Segmentation fault (core dumped) when running gym.simulate(sim)

lichothu · August 12, 2021, 6:20pm

I was trying to create an environment with an articulated object and planning to train a policy to interact with such articulated objects. For now, the environment contains a half-open drawer and the robot is trying to close/open the drawer. I have created 2048 environments in total in the simulator. But when I forward some actions to the robot, I got a segmentation fault after several steps. I looked into the code and found that the segfault happens within the gym.simulate(sim) step. How should I debug this error? (I was using PHYSX as my physics engine and simulate everything on GPU. I already have a working Vulkan driver. The interesting fact is that if I reduce the number of the environment such as only using one environment to train, then the segfault error is gone. Another fact is that if I put the robot far away from the object so it never touches the object, then the segfault is gone. So this is related to the contact simulation. )

mihai.anca13 · August 13, 2021, 9:08pm

Hi @lichothu.

I had similar issues when working on my environment. I believe the issue comes from either calling gym.simulate when you have nan values inside the simulator or after you’ve reset objects using the wrong syntax.

The nan values appeared in my case when the objects were colliding on spawn and then being shot into space.

What I mean by syntax is the variables that you use to reset dof positions, but also the id variable which must be instantiated. It would be a bit easier if I could see some of your code.

I would suggest setting up a dummy script that just resets your environment continuously. You can then track which line before the simulate() call causes the troubles.

Hope this helps,
Mihai

lichothu · August 16, 2021, 5:53am

Hi @mihai.anca13

Thanks for replying to me. I double-checked whether I have nan value during the reset and it seems that every value looks okay. I notice that the segfault happens after several reset of the environment and if the gripper is far away from the articulated object then the segfault does not occur. So maybe I did something wrong in the reset method.
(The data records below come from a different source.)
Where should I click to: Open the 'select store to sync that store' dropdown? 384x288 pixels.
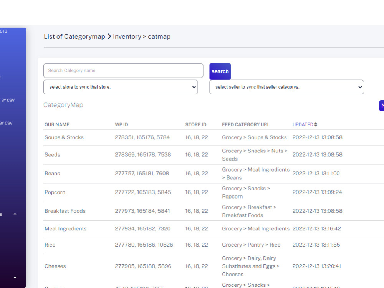[x=121, y=87]
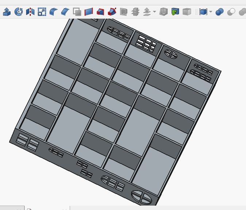Viewport: 246px width, 210px height.
Task: Select the Extrude tool
Action: 7,12
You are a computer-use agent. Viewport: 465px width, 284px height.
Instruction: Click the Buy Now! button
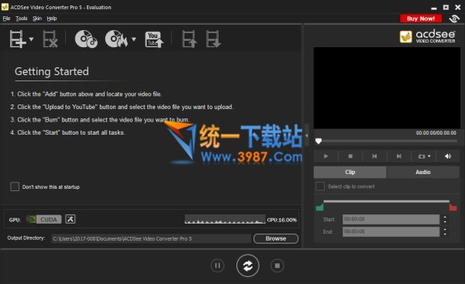421,19
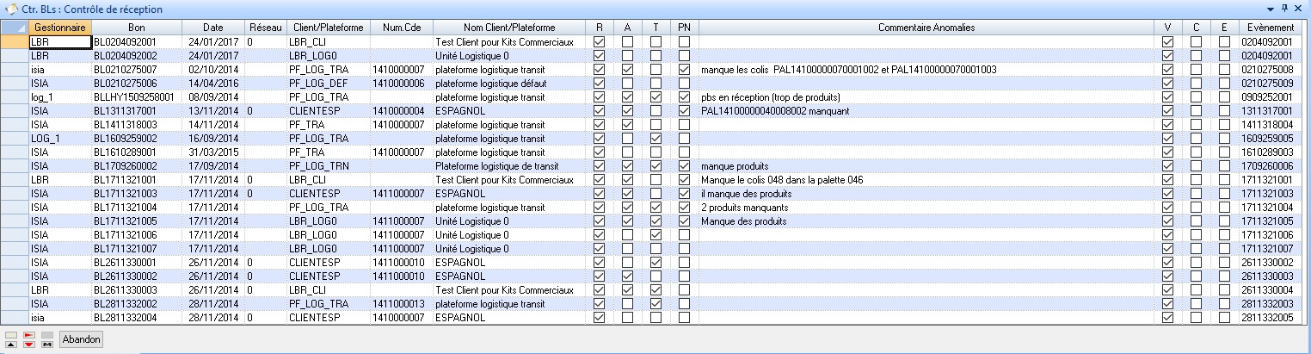Click the black up-arrow navigation button
Image resolution: width=1311 pixels, height=354 pixels.
coord(11,345)
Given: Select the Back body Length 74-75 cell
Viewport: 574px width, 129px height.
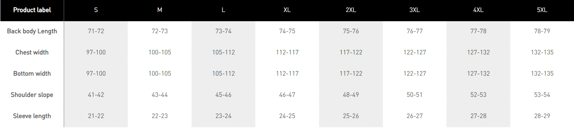Looking at the screenshot, I should [287, 31].
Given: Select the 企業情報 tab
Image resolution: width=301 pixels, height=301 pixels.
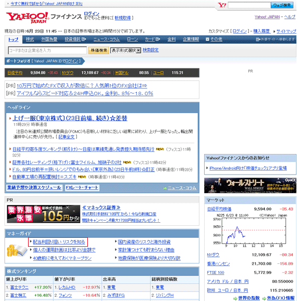Looking at the screenshot, I should [191, 39].
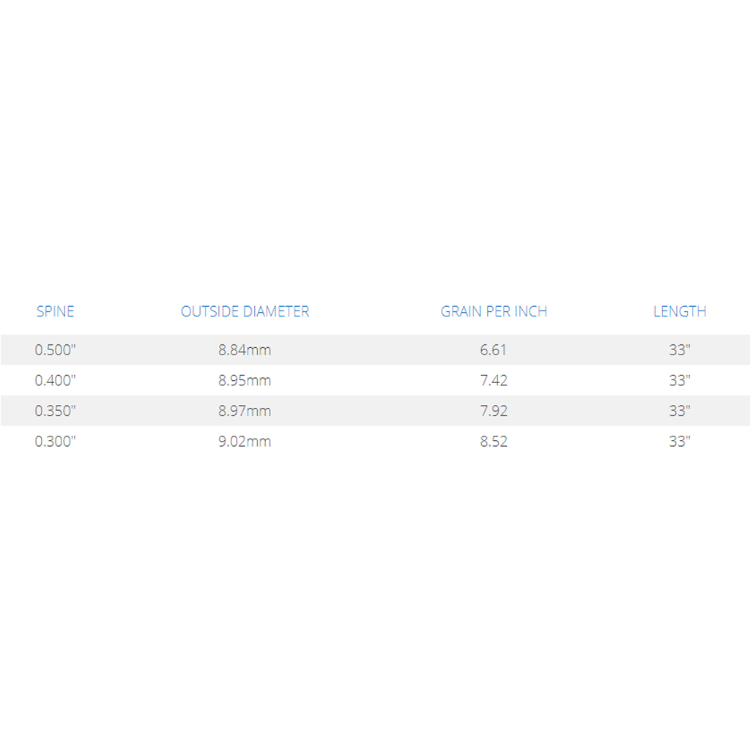Viewport: 750px width, 750px height.
Task: Select the 0.350" spine cell
Action: [x=56, y=411]
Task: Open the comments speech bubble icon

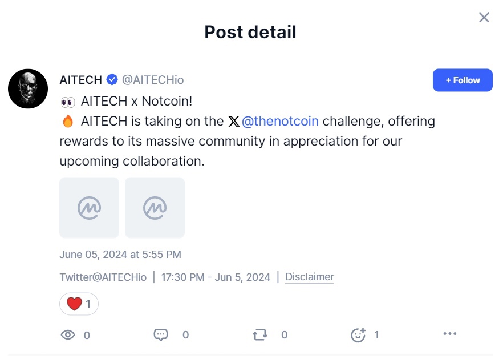Action: tap(161, 334)
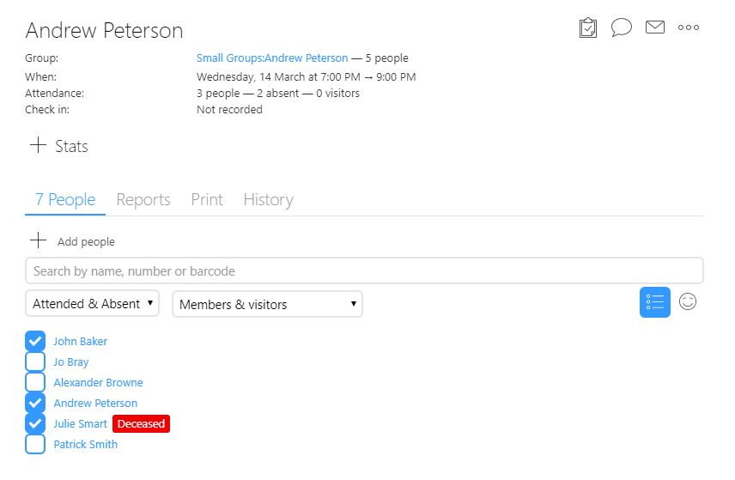The width and height of the screenshot is (735, 480).
Task: Tick the checkbox for Alexander Browne
Action: coord(35,383)
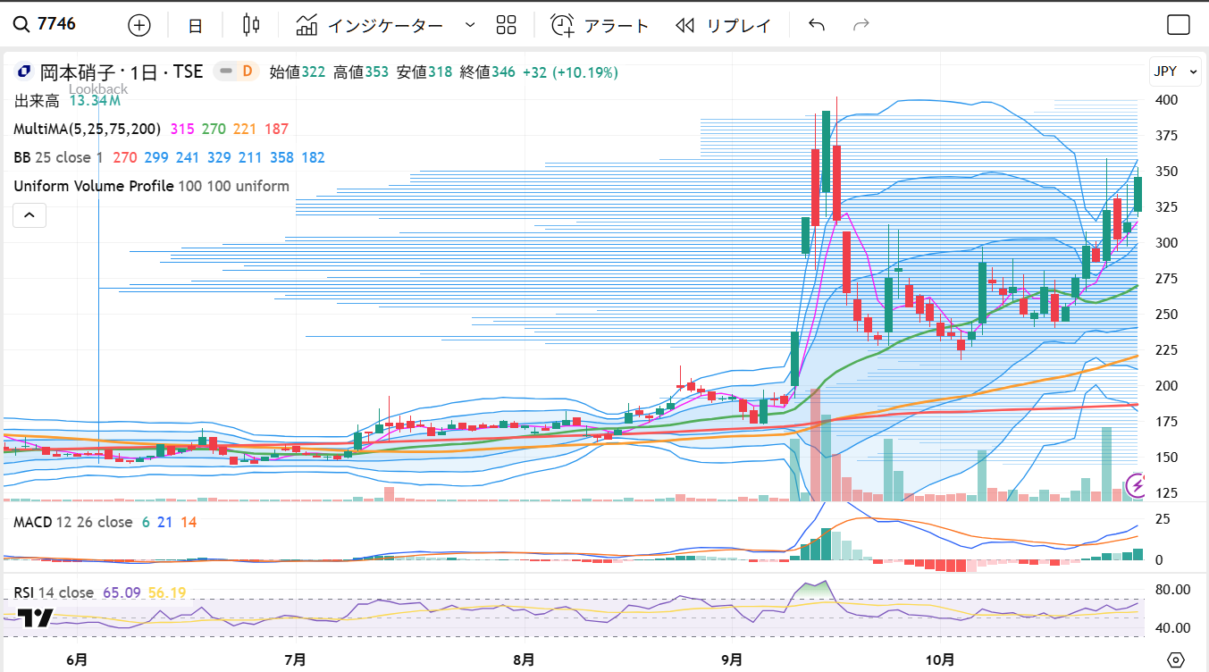
Task: Open the インジケーター indicators menu
Action: 370,25
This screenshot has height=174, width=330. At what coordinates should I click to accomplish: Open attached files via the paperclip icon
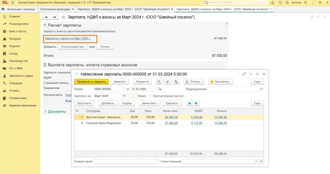[x=168, y=82]
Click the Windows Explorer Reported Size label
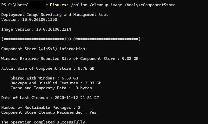 pyautogui.click(x=58, y=59)
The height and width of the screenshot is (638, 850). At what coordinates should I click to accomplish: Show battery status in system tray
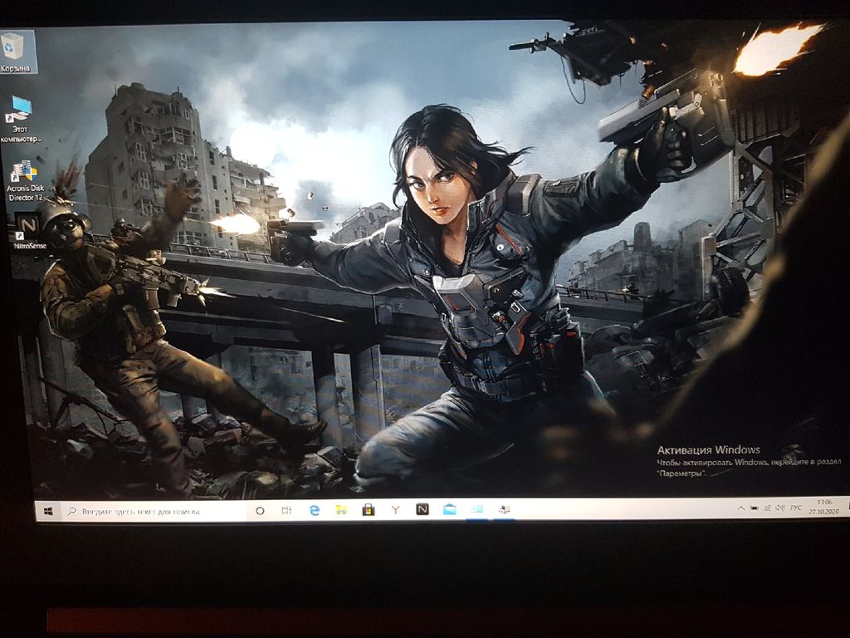pos(754,508)
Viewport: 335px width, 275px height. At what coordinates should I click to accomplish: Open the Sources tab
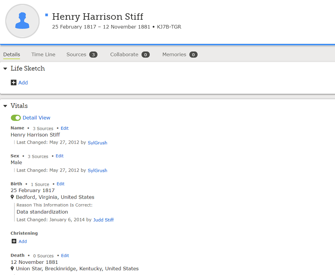click(76, 55)
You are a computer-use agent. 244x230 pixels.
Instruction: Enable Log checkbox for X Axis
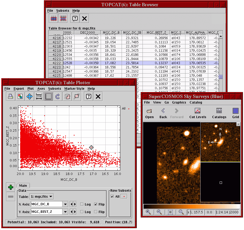click(x=82, y=204)
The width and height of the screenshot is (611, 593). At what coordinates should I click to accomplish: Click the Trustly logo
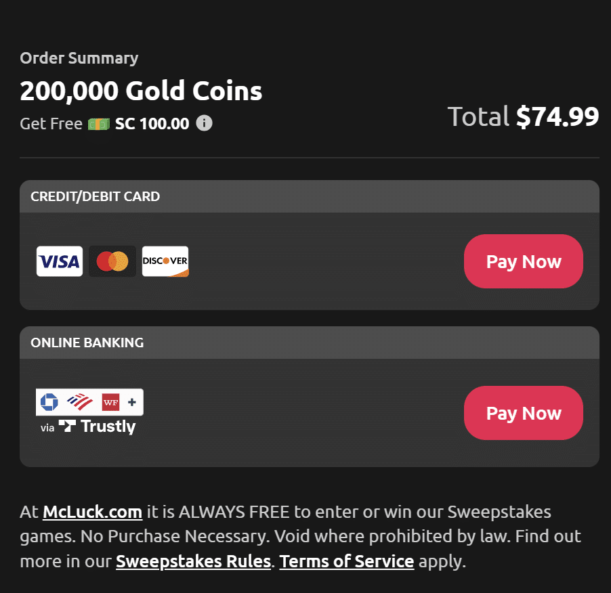[97, 426]
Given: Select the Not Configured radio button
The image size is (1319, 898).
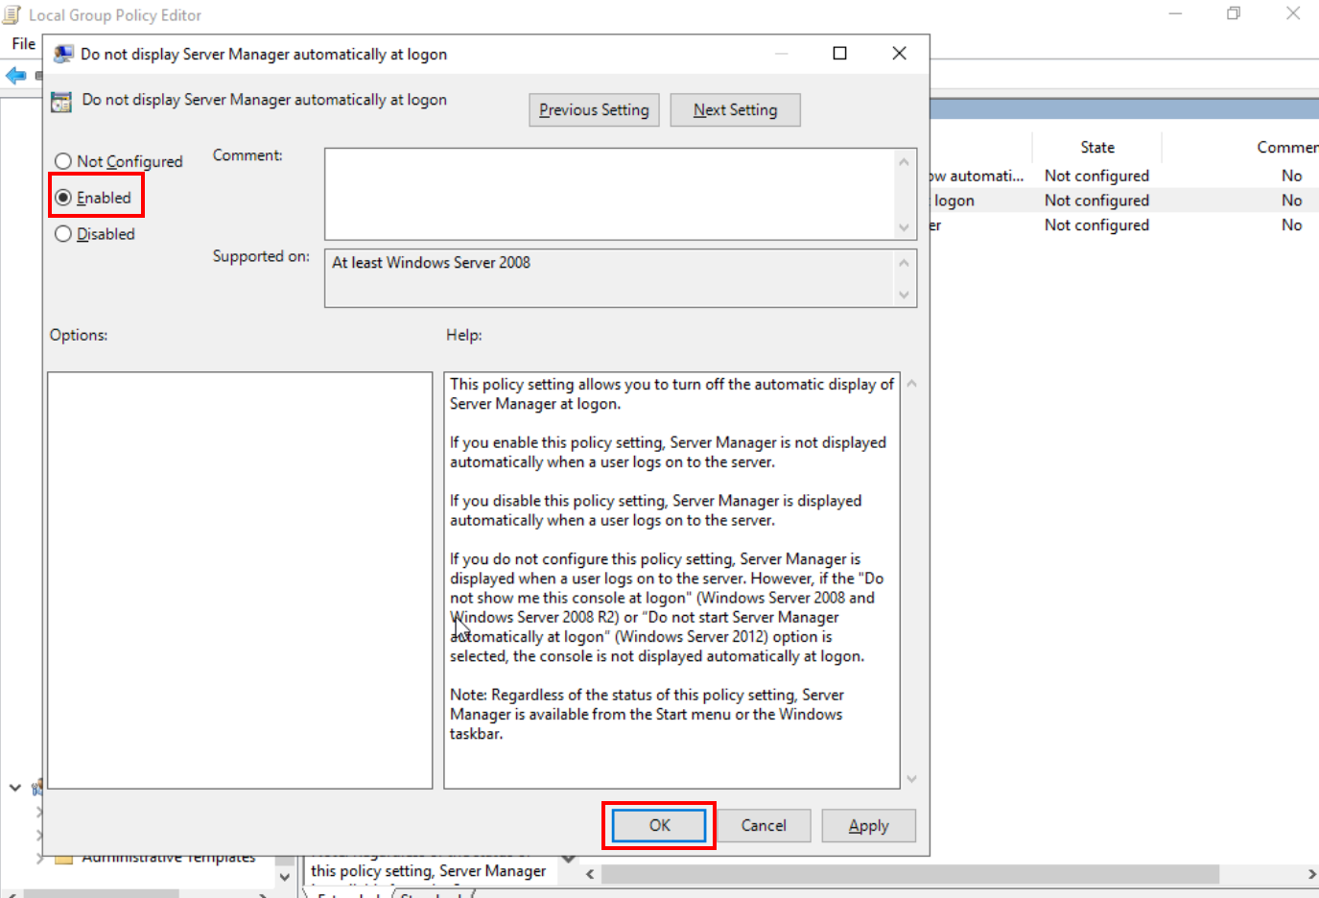Looking at the screenshot, I should click(x=63, y=161).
Here is the code for reset.

def reset(self, env_ids):
    print("------------------------------------reset")
    self.task_state = -1

    # reset object
    # reset object dof
    self.object_dof_state[env_ids, :, 1] = torch.zeros_like(self.object_dof_state[env_ids, :, 1])
    self.object_dof_state[env_ids, :, 0] = ((to_torch(self.object_dof_upper_limits, device=self.device) + to_torch(self.object_dof_lower_limits, device=self.device))*0.5).repeat((self.num_envs, 1))

    # reset franka
    pos = tensor_clamp(self.franka_default_dof_pos.unsqueeze(0), self.franka_dof_lower_limits, self.franka_dof_upper_limits)

    self.franka_dof_pos[env_ids, :] = pos
    self.franka_dof_vel[env_ids, :] = torch.zeros_like(self.franka_dof_vel[env_ids])
    self.franka_dof_targets[env_ids, :self.num_franka_dofs] = pos
    self.root_state_tensor[self.franka_actor_idxs[env_ids]] = self.valid_init_state[env_ids].clone()

    # reset franka actor
    franka_indices = self.franka_actor_idxs[env_ids].to(torch.int32)
    self.gym.set_actor_root_state_tensor_indexed(self.sim, gymtorch.unwrap_tensor(self.root_state_tensor), gymtorch.unwrap_tensor(franka_indices), len(franka_indices))

    # reset franka dof
    self.gym.set_dof_state_tensor(self.sim, gymtorch.unwrap_tensor(self.dof_state))
    franka_indices = self.franka_actor_idxs.to(torch.int32)
    self.gym.set_dof_position_target_tensor_indexed(self.sim, gymtorch.unwrap_tensor(self.franka_dof_targets), gymtorch.unwrap_tensor(franka_indices), len(franka_indices))

    self.progress_buf[env_ids] = 0
    self.reset_buf[env_ids] = 0

mihai.anca13 · August 16, 2021, 7:37am

Hi @lichothu

I am not sure if this is the problem, but I spotted two things:

you are using set_dof_state_tensor, which affects all environments. Consider using the _indexed version and giving the correct ids for both the robot arm and the cabinets.
both the cabinets and robot arm must have their position target and state reset. The dof state represents the current joint positions, while the target represents the IK target for where the joint should move to. If you fail to reset both, the cabinet/arm will move straight after reset towards the previous goal. It could also cause your crash.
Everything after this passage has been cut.